▸ **Work item**:
Please repeat, from the entries that follow, the lines from the one containing "Select the first SurePrep5 profile thumbnail" through the one containing "Task: Click into the Email address field" exactly, adding nothing.

▸ **Material for the task**:
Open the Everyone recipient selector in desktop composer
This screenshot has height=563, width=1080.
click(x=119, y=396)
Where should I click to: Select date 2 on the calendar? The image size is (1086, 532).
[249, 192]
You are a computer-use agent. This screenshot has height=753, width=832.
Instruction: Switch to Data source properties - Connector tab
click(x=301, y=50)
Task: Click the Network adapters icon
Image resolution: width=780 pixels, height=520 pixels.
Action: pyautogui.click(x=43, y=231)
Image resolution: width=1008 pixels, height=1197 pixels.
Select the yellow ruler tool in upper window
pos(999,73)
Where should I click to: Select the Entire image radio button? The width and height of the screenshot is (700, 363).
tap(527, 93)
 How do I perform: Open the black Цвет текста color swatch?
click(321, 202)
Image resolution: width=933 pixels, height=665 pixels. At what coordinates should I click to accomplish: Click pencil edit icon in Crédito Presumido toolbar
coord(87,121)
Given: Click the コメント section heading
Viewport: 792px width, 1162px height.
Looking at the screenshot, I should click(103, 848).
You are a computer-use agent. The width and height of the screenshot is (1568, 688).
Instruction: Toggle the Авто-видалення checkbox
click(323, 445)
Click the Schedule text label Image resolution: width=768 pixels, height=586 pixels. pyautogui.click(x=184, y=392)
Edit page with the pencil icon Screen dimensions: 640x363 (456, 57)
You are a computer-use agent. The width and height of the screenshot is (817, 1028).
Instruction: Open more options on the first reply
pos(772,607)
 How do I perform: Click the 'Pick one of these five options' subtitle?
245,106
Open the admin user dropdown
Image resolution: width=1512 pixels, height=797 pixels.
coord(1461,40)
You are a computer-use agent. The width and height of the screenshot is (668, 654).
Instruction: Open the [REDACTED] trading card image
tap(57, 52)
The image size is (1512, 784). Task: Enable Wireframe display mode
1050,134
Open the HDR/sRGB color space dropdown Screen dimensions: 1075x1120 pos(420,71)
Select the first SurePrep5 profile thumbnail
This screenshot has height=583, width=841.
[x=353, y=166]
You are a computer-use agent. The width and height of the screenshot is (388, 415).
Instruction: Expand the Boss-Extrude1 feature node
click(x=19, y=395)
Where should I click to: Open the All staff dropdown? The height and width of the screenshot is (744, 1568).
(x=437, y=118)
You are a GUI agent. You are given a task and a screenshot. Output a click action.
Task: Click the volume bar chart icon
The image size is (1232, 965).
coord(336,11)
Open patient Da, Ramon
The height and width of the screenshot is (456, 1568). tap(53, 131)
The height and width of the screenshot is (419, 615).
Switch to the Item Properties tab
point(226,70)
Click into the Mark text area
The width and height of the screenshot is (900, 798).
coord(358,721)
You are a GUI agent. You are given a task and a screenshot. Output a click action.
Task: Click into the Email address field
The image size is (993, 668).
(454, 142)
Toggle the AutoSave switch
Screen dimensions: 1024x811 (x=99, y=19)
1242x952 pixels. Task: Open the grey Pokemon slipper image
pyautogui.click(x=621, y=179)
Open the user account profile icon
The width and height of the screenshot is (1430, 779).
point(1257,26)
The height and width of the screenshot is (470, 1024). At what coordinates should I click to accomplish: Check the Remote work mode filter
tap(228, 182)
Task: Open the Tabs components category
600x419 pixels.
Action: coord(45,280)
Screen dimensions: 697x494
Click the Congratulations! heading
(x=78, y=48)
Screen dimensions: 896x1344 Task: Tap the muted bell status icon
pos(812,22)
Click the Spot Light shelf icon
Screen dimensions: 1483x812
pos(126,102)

▸ **Written response**:
Select the first SurePrep5 profile thumbnail
This screenshot has height=583, width=841.
[x=353, y=166]
You are a computer-use agent. The width and height of the screenshot is (388, 415).
Instruction: Expand the Boss-Extrude1 feature node
click(x=19, y=395)
Where should I click to: Open the All staff dropdown? The height and width of the screenshot is (744, 1568).
(x=437, y=118)
You are a GUI agent. You are given a task and a screenshot. Output a click action.
Task: Click the volume bar chart icon
The image size is (1232, 965).
coord(336,11)
Open patient Da, Ramon
The height and width of the screenshot is (456, 1568). tap(53, 131)
The height and width of the screenshot is (419, 615).
Switch to the Item Properties tab
point(226,70)
Click into the Mark text area
The width and height of the screenshot is (900, 798).
coord(358,721)
You are a GUI agent. You are given a task and a screenshot. Output a click action.
Task: Click into the Email address field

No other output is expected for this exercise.